En la estación de Rothenburg no hay oficina abierta para comprar los billetes, así que en el andén Duarte se las tuvo que ver con las oficinas autómatas y automáticas. No tuvo suerte. Las máquinas no la entienden, pero hay un humano que la escucha blasfemar en arameo y se ofrece a echarle una mano. Es griego de Tesalónica, y se llama Robin. Habla mucho y habla de todo, habla sin parar. Nos dice, ya con el tren en marcha, que se encuentra de paso en Rothenburg trabajando en un restaurante, Mythos, haciendo la sustitución de un amigo. El vive y trabaja realmente en Passau, a orillas del Danubio, cerca de la frontera austriaca, a donde se dirige para pasar el fin de semana. Tendrá que hacer algún transbordo más que los dos que nos esperan a nosotros, pero no se le ve contrariado. Podía haber cogido el coche, le dice Duarte, a lo que Robin contesta que prefiere viajar así. El tiempo es una interpretación. Nos damos cuenta que hay mucho, pero que nosotros tenemos poco. Únicamente lo percibimos cuando a eso lo llamamos injusticia y lo convertimos en un problema. Me di cuenta de que Robin no tenía intención de hacerlo. Y es que los transbordos rompen, no solo la linealidad del espacio, sino, y mucho más importante, la consecuencia de quienes habitamos al tiempo. Antes de despedirnos en Nuremberg, donde Robin se disponía a hacer su tercer transbordo, nos dijo que cuando volviéramos a Rothenburg dos días después, nos pasáramos a cenar al restaurante donde él trabajaba.

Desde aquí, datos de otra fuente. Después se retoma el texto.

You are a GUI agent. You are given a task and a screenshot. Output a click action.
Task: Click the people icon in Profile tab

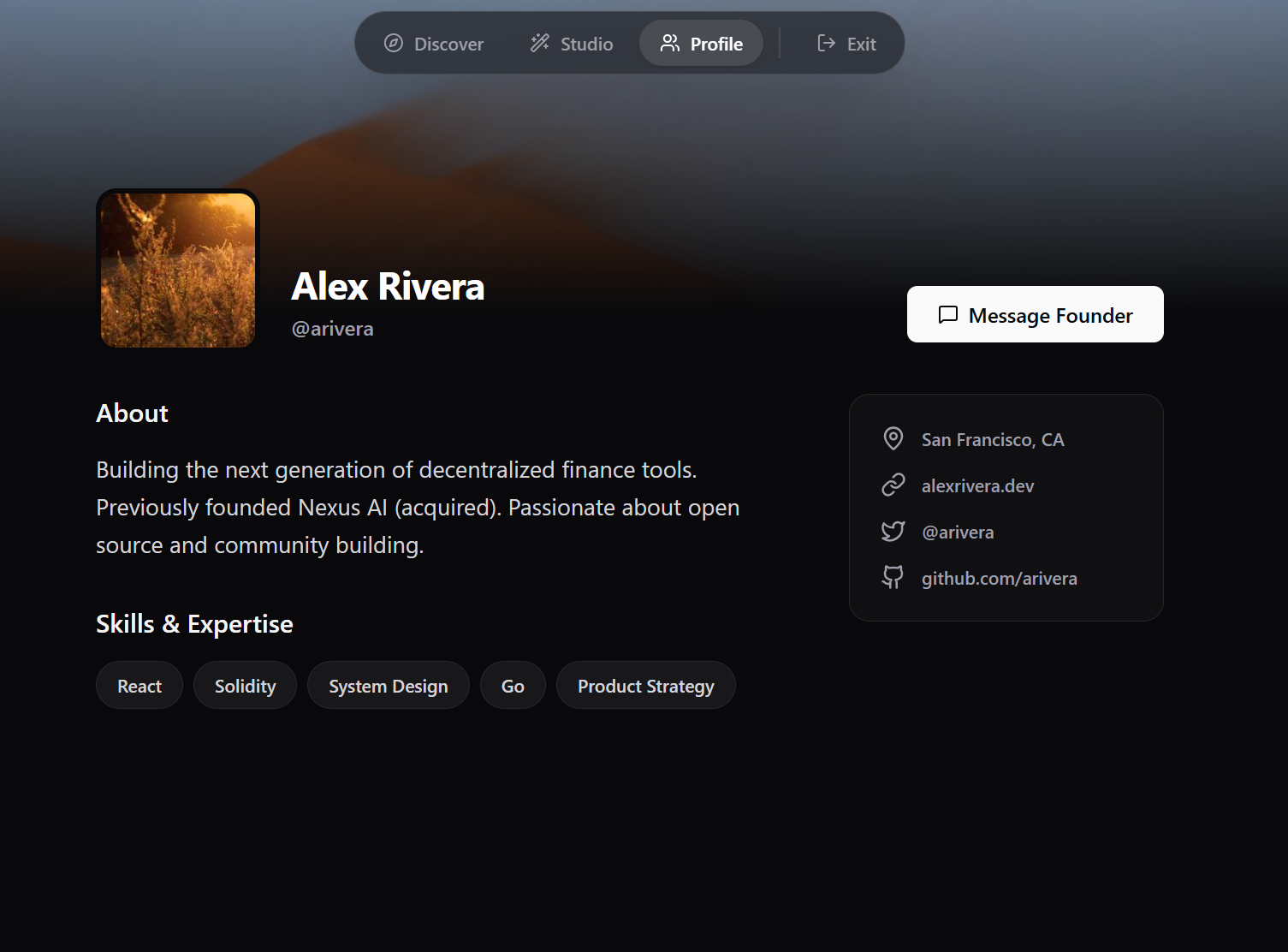(670, 44)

En los transbordos que explican la existencia de los nudos ferroviarios es donde se hace visible que somos en función de cómo nos comunicamos, no de lo que previamente hemos creído que somos. Si falla el transbordo falla la llegada al destino. Si falla la comunicación entre nosotros, nuestro destino ya no puede ser nunca más nosotros mismos.